Las elecciones generales abren a Pedro Sánchez la posibilidad de seguir cuatro años en el Gobierno, al que llegó con el conglomerado, tan intestable que al final quebró, de los votos de la moción de censura contra Mariano Rajoy. El ya presidente en funciones se enfrentan ahora a los pactos necesarios para conseguir su investidura, lo que abrirá la senda de las alianzas posteriores de la legislatura. Aunque PSOE (123 diputados) y Ciudadanos (57) es la suma más directa para contar con una mayoría absoluta, las distancias marcadas por Albert Rivera durante la campaña hacen que ahora sea una combinación más que dudosa. Los militantes congregados ayer ante el balcón de la sede del partido en Ferraz tenían un mensaje claro para su líder: "¡Con Rivera no!". "Creo que ha quedado bastante claro", respondió Pedro Sánchez, quien el último día de campaña hizo un gesto de acercamiento a la formación naranja al pedir que reconsidere sus posiciones y contribuye a la gobernabilidad.

Sánchez anticipaba anoche que los socialistas no van a poner cordones sanitarios como hizo en la campaña Ciudadanos con el PSOE. La "única condición" que los socialistas pondrán para pactar será "respetar la Constitución" y los tres objetivos que el PSOE se fijó en esta campaña: "avanzar en justicia social, en convivencia entre territorios y en ejemplaridad en el ejercicio de la política".
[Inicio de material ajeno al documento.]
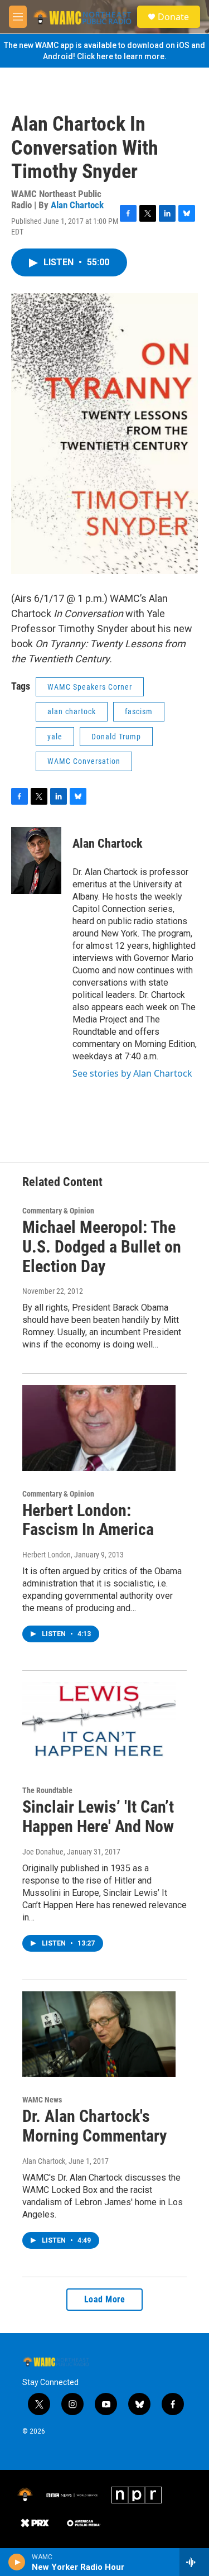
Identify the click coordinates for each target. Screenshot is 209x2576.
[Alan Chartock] (36, 860)
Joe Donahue (43, 1851)
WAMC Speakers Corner (89, 686)
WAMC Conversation (83, 761)
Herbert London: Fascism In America (88, 1520)
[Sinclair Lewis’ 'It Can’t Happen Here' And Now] (99, 1724)
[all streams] (194, 2562)
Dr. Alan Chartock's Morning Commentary (94, 2125)
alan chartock (71, 711)
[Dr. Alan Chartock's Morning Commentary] (99, 2034)
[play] (17, 2562)
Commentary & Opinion (58, 1210)
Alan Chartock (77, 205)
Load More (104, 2299)
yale (54, 736)
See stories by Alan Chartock (132, 1073)
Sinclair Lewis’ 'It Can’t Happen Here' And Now (98, 1816)
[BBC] (72, 2495)
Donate (173, 17)
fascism (139, 711)
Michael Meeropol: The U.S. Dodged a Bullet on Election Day (101, 1246)
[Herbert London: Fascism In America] (99, 1427)
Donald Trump (116, 736)
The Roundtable (47, 1790)
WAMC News (42, 2099)
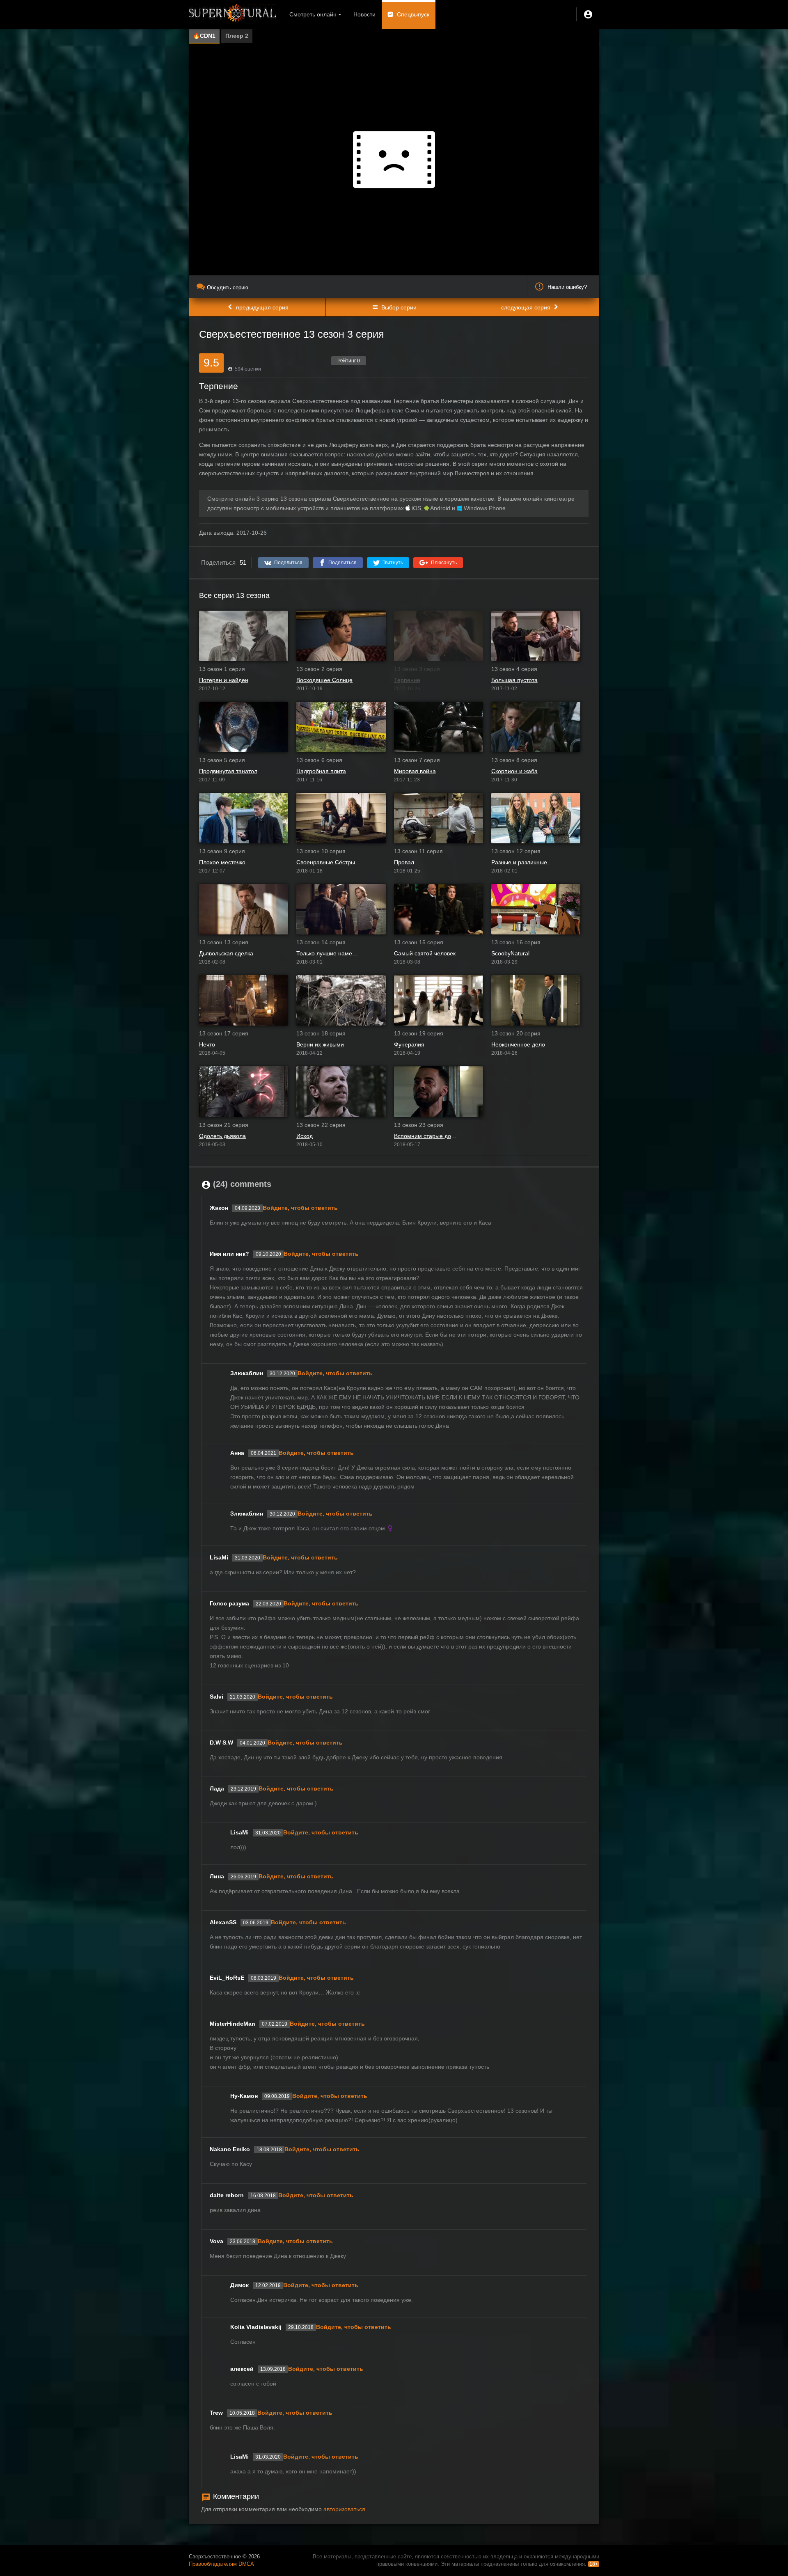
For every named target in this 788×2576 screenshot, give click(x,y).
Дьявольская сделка (226, 953)
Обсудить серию (227, 287)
Sánchez se muestran partidario de gobernar en solitario, con un Ejecutivo de independientes y, previsiblemente, de perfil similar al que ahora tiene. Necesitará la concurrencia de Unidas Podemos, del PNV y de alguna otra formación para conformar un núcleo estable. El secretario general de Podemos, Pablo Iglesias, fue uno de los primeros en hablar con Sánchez por teléfono unas vez clarificados los resultados. Tras la obligada felicitación se ofreció para formar "un Gobierno de coalición de izquierdas", una propuesta en la viene insistiendo durante toda la campaña electoral.

Para la expresidenta andaluza Susana Díaz, lo ocurrido ayer es una forma de sacarse la espina de las elecciones autonómicas de diciembre, tras las que fue desalojada del gobierno por la suma de los votos del PP, Ciudadanos y Vox. "Hemos ganado con rotundidad las elecciones en Andalucía y en el conjunto de España", constataba anoche la que fuera la principal rival interna de Sánchez, para quien los resultados son "una moción de censura en las urnas al trifachito de derechas que en estos momentos gobierna en Andalucía".

Desde la óptica territorial, los resultados perfilan buenas expectativas para los socialistas ante los comicios locales y autonómicos de mayo. El PSOE fue el partido más votado en siete de las ocho ciudades más importantes de España: Barcelona, Madrid, Málaga, Murcia, Valencia , Sevilla y Zaragoza.

La victoria de ayer muestra también el acierto jugada táctica de encadenar ambos procesos en una secuencia separada por apenas un mes, una decisión que resultó complicada en el momento de fijar el calendario.